Actions to take:
a: For the A/B testing post, tell whether each statement agrees with the text, answering yes or no and quoting the words that settle it: (i) The author generally looks for 2000 or more people hitting the tested asset within 30 days. (ii) Under Rule 1, the variant is assumed to be the winner unless the control proves itself. (iii) The author advises sites with no traffic to run A/B tests anyway.
b: Print the stretch of the A/B testing post from "I really don’t care how" through "to most teams.", word for word.

Extract provided:
Building Growth Teams

  • About Me
  • What I’ve Read
  • Want Help?

Conversions

My 7 Rules for A/B Testing That Triple Conversion Rates

September 11, 2015 By Lars Lofgren 16 Comments

I really don’t care how any given A/B test turns out.

That’s right. Not one bit.

But wait, how do I double or triple conversion rates without caring how a test performs?

I actually care about the whole SYSTEM of testing. All the pieces need to fit together just right. If not, you’ll waste a ton of time A/B testing without getting anywhere. This is what happens to most teams.

But if you do it right. If you play by the right rules. And you get all the pieces to fit just right, it’s simply a matter of time before you triple conversions at any step of your funnel.

I set up my system so that the more I play, the more I win. I stack enough wins on top of each other that conversion rates triple. And any given test can fail along the way. I don’t care.

What does my A/B testing strategy look like? It’s pretty simple.

  • Cycle through as many tests as possible to find a couple of 10-40% wins.
  • Stack those wins on top of each other in order to double and triple conversion rates.
  • Avoid launching any false winners that drag conversions back down.

For all this to work, you’ll need to follow 7 very specific rules. Each of them is critical. Skip one and the whole system breaks down. Follow them and you’ll drive your funnel relentlessly up and to the right.

Rule 1: Above all else, the control stands

I look at A/B tests very differently from most people.

Usually, when someone runs a test, they’ll consider each of their variants as equals. The control and the variant are both viable and their goal is to see which one is better.

I can’t stand that approach.

We’re not here for a definitive answer. We’re here to cycle through tests to find a couple of big winners that we can stack on top of each other.

If there’s a 2% difference between the variant and the control, I really don’t care which one is the TRUE winner. Yes, yes, yes, I’d care about a 2% win if I had enough data to hit statistical significance on those tests (more on this in a minute). But unless you’re Facebook or Amazon, you probably don’t have that kind of volume. I’ve worked on multiple sites with more than 1 million visitors/month and it’s exceedingly rare to have enough data hitting a single asset in order to detect those kinds of changes.

In order for this to system to work, you have to approach the variant and control differently. Unless a variant PROVES itself as a clear winner, the control stands. In other words, the control is ALWAYS assumed to be the winner. The burden of proof is on the variant. No changes unless the variant wins.

This ensures that we’re only making positive changes to assets going forward.

Rule 2: Get 2000+ people through the test within 30 days

So you don’t have any traffic? Then don’t A/B test. It’s that simple. Do complete revamps on your assets and then eyeball it.

Remember, we need the A/B testing SYSTEM working together. And we’re playing the long-term. Which means we need a decent volume of data so we can cycle through a bunch of different test ideas. If it takes you 6 months to run a single test, you’ll never be able to run enough tests to find the few winners.

In general, I look for 2000 or more people hitting the asset that I’m testing within 30 days. So if you want to A/B test your homepage, it better get 2000 unique visitors every month. I even prefer 10K-20K people but I’ll get started with as little as 2000/month. Anything less than that and it’s just not worth it.

Stored data entries

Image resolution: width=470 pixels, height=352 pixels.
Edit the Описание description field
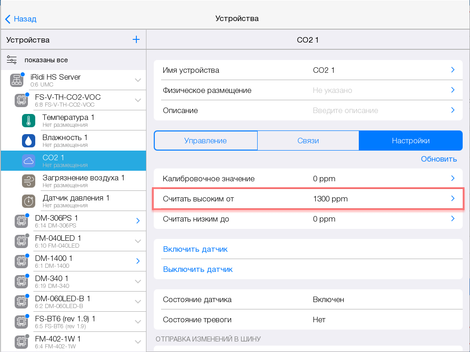[346, 110]
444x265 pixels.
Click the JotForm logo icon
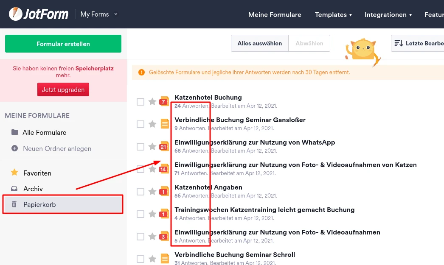[16, 14]
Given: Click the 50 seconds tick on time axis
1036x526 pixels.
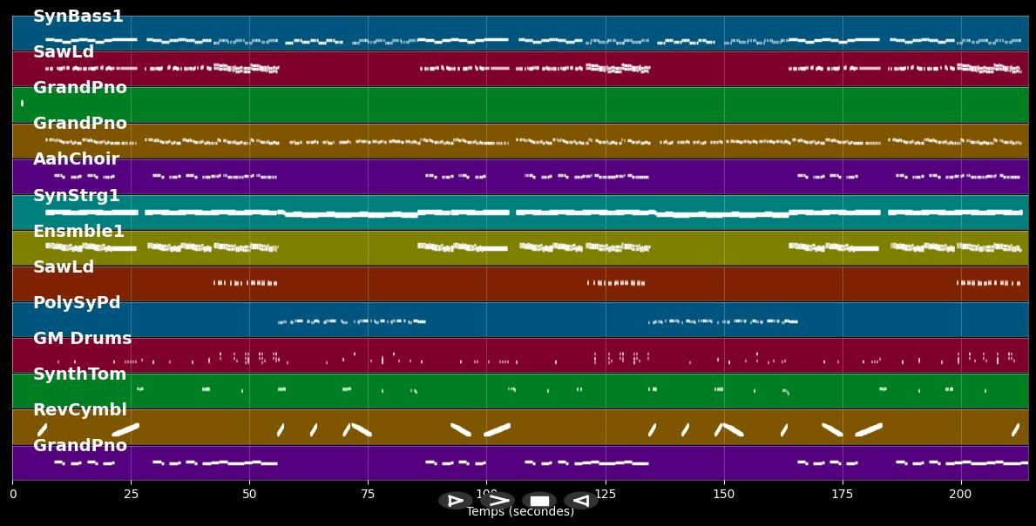Looking at the screenshot, I should click(x=249, y=494).
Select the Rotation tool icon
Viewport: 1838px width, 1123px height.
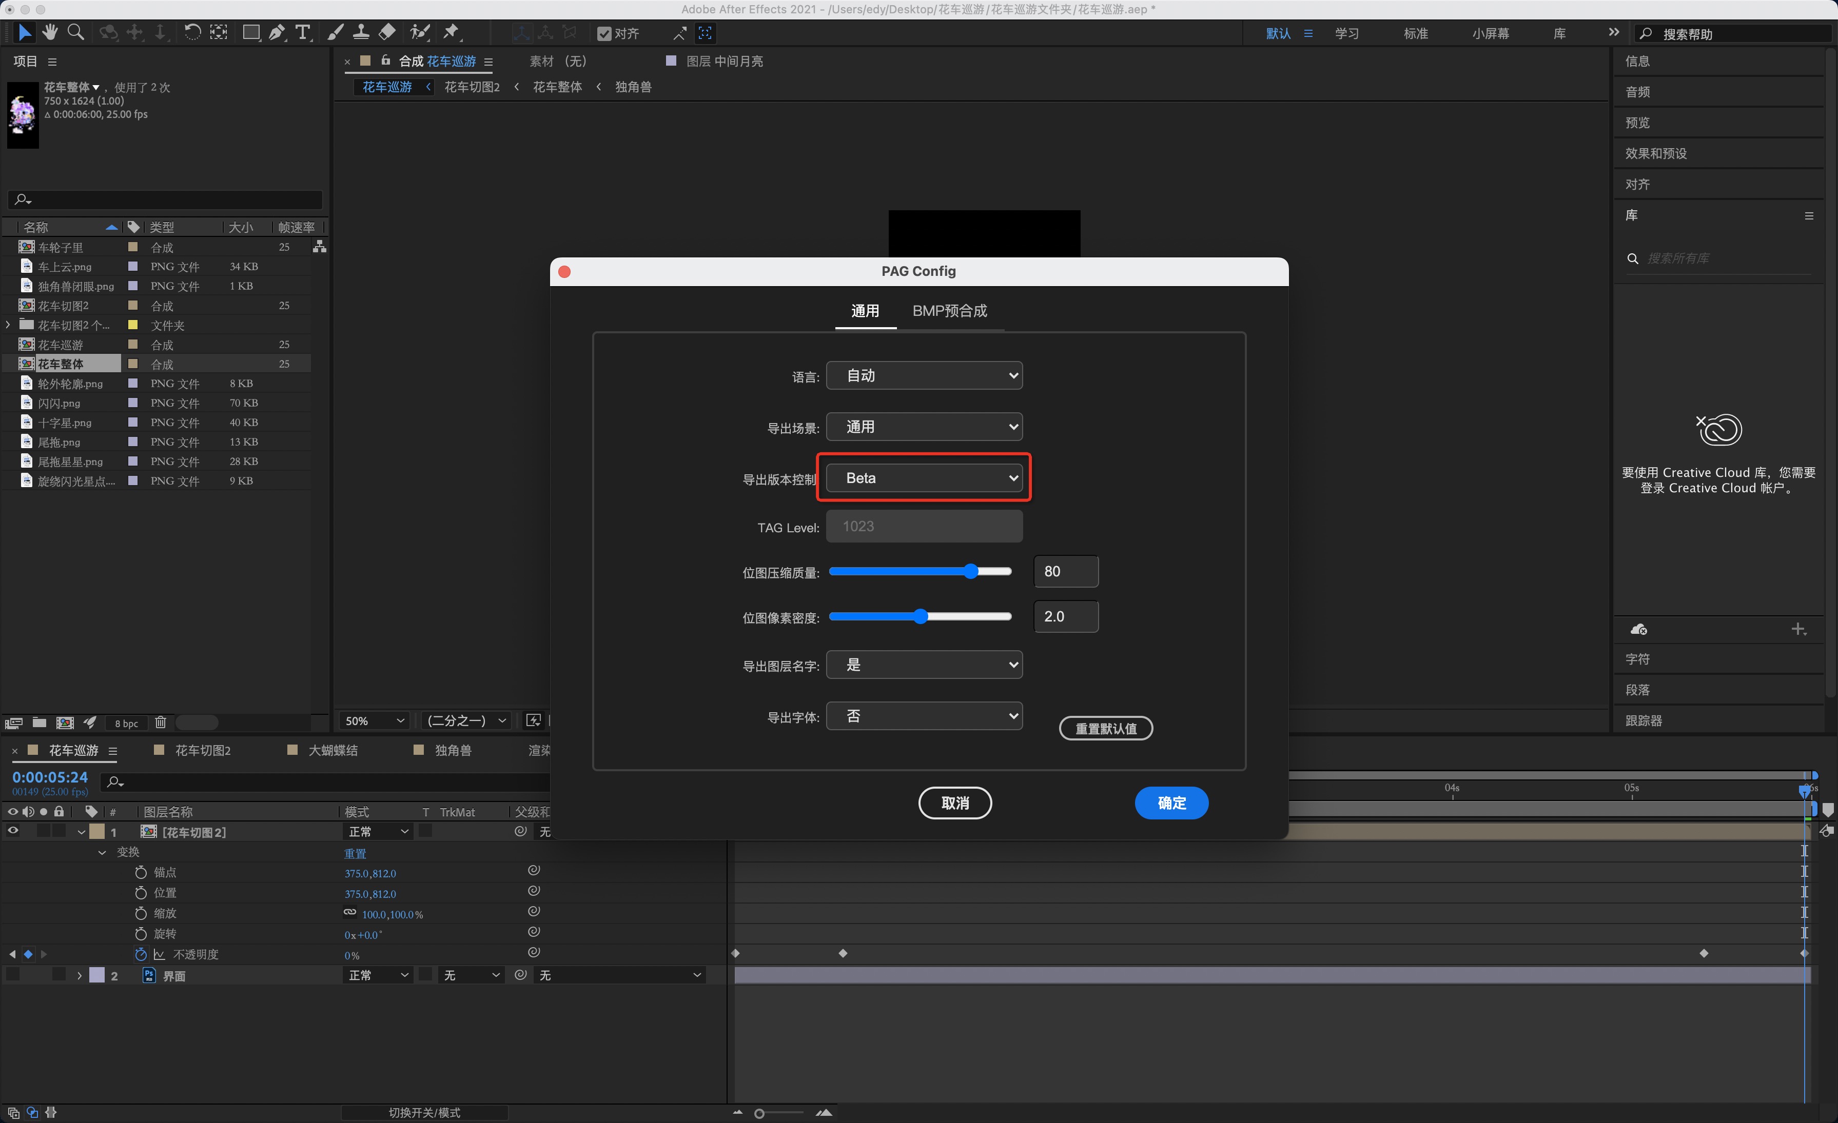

Outputs by task:
a:
(i) Yes: "In general, I look for 2000 or more people hitting the asset that I’m testing within 30 days."
(ii) No: "In other words, the control is ALWAYS assumed to be the winner."
(iii) No: "So you don’t have any traffic? Then don’t A/B test."

b:
I really don’t care how any given A/B test turns out.

That’s right. Not one bit.

But wait, how do I double or triple conversion rates without caring how a test performs?

I actually care about the whole SYSTEM of testing. All the pieces need to fit together just right. If not, you’ll waste a ton of time A/B testing without getting anywhere. This is what happens to most teams.